• _EXERCISE DATA_:

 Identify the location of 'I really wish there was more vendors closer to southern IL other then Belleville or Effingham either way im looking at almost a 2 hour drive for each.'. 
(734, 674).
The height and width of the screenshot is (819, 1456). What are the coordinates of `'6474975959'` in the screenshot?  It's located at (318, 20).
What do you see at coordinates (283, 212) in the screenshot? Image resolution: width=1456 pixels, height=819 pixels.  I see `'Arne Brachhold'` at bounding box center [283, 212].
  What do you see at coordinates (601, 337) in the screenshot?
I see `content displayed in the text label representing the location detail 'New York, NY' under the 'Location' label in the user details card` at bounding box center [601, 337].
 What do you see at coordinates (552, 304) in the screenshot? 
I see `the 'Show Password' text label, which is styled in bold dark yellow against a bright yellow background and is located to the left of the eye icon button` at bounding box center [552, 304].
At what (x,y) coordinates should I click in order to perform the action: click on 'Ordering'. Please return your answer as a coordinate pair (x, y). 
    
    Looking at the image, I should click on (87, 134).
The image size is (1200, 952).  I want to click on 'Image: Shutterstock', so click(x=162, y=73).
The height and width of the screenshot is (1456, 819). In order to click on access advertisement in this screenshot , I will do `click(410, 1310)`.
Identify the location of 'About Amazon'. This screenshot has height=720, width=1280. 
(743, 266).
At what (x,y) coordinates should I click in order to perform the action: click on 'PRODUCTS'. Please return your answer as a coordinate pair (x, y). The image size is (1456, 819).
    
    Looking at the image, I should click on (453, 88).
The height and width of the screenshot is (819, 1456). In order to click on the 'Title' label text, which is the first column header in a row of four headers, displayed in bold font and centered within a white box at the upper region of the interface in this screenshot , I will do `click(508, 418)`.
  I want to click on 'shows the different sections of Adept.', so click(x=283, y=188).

• _PROBLEM DESCRIPTION_: Rewrite the data above, changing every "coordinate pair" to "point pair" and leaving everything else as it is.

• _FINISHED ANSWER_:
 Identify the location of 'I really wish there was more vendors closer to southern IL other then Belleville or Effingham either way im looking at almost a 2 hour drive for each.'. 
(734, 674).
The height and width of the screenshot is (819, 1456). What are the coordinates of `'6474975959'` in the screenshot?  It's located at (318, 20).
What do you see at coordinates (283, 212) in the screenshot? Image resolution: width=1456 pixels, height=819 pixels.  I see `'Arne Brachhold'` at bounding box center [283, 212].
  What do you see at coordinates (601, 337) in the screenshot?
I see `content displayed in the text label representing the location detail 'New York, NY' under the 'Location' label in the user details card` at bounding box center [601, 337].
 What do you see at coordinates (552, 304) in the screenshot? 
I see `the 'Show Password' text label, which is styled in bold dark yellow against a bright yellow background and is located to the left of the eye icon button` at bounding box center [552, 304].
At what (x,y) coordinates should I click in order to perform the action: click on 'Ordering'. Please return your answer as a point pair (x, y). 
    
    Looking at the image, I should click on (87, 134).
The image size is (1200, 952).  I want to click on 'Image: Shutterstock', so click(x=162, y=73).
The height and width of the screenshot is (1456, 819). In order to click on access advertisement in this screenshot , I will do `click(410, 1310)`.
Identify the location of 'About Amazon'. This screenshot has height=720, width=1280. 
(743, 266).
At what (x,y) coordinates should I click in order to perform the action: click on 'PRODUCTS'. Please return your answer as a point pair (x, y). The image size is (1456, 819).
    
    Looking at the image, I should click on (453, 88).
The height and width of the screenshot is (819, 1456). In order to click on the 'Title' label text, which is the first column header in a row of four headers, displayed in bold font and centered within a white box at the upper region of the interface in this screenshot , I will do `click(508, 418)`.
  I want to click on 'shows the different sections of Adept.', so click(x=283, y=188).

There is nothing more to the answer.